--- How to complete this task ---
Exactly as they stand, the data below are to be printed again.

(Excerpts from a dataset)
^^^^^^^^^^^^^^^^
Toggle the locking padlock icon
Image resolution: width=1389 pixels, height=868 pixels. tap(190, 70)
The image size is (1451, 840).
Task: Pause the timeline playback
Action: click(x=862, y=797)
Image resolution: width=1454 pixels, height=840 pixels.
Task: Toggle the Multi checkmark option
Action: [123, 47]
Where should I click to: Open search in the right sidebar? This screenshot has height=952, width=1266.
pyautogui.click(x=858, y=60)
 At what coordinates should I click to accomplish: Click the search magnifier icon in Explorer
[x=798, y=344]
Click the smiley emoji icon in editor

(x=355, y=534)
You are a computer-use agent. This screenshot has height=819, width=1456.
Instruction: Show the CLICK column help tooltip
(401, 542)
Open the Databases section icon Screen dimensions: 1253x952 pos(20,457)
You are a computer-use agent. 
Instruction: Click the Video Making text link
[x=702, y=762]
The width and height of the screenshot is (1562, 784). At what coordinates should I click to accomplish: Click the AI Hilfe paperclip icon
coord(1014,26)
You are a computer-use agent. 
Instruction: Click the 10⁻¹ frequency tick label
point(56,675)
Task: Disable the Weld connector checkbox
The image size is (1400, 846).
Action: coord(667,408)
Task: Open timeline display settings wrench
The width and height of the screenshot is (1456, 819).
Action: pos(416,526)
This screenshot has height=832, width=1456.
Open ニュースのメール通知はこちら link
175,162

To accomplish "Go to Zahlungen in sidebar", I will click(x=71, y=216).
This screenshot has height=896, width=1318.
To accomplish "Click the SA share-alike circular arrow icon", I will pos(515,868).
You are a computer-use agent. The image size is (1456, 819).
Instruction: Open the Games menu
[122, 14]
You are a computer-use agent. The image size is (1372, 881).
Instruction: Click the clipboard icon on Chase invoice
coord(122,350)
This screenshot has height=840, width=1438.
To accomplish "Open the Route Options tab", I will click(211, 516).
^^^^^^^^^^^^^^^^
--- Worked solution ---
Toggle the locking padlock icon
Image resolution: width=1389 pixels, height=868 pixels. tap(190, 70)
The image size is (1451, 840).
Task: Pause the timeline playback
Action: click(x=862, y=797)
Image resolution: width=1454 pixels, height=840 pixels.
Task: Toggle the Multi checkmark option
Action: [123, 47]
Where should I click to: Open search in the right sidebar? This screenshot has height=952, width=1266.
pyautogui.click(x=858, y=60)
 At what coordinates should I click to accomplish: Click the search magnifier icon in Explorer
[x=798, y=344]
Click the smiley emoji icon in editor

(x=355, y=534)
You are a computer-use agent. This screenshot has height=819, width=1456.
Instruction: Show the CLICK column help tooltip
(401, 542)
Open the Databases section icon Screen dimensions: 1253x952 pos(20,457)
You are a computer-use agent. 
Instruction: Click the Video Making text link
[x=702, y=762]
The width and height of the screenshot is (1562, 784). At what coordinates should I click to accomplish: Click the AI Hilfe paperclip icon
coord(1014,26)
You are a computer-use agent. 
Instruction: Click the 10⁻¹ frequency tick label
point(56,675)
Task: Disable the Weld connector checkbox
The image size is (1400, 846).
Action: coord(667,408)
Task: Open timeline display settings wrench
The width and height of the screenshot is (1456, 819).
Action: pos(416,526)
This screenshot has height=832, width=1456.
Open ニュースのメール通知はこちら link
175,162

To accomplish "Go to Zahlungen in sidebar", I will click(x=71, y=216).
This screenshot has height=896, width=1318.
To accomplish "Click the SA share-alike circular arrow icon", I will pos(515,868).
You are a computer-use agent. The image size is (1456, 819).
Instruction: Open the Games menu
[122, 14]
You are a computer-use agent. The image size is (1372, 881).
Instruction: Click the clipboard icon on Chase invoice
coord(122,350)
This screenshot has height=840, width=1438.
To accomplish "Open the Route Options tab", I will click(211, 516).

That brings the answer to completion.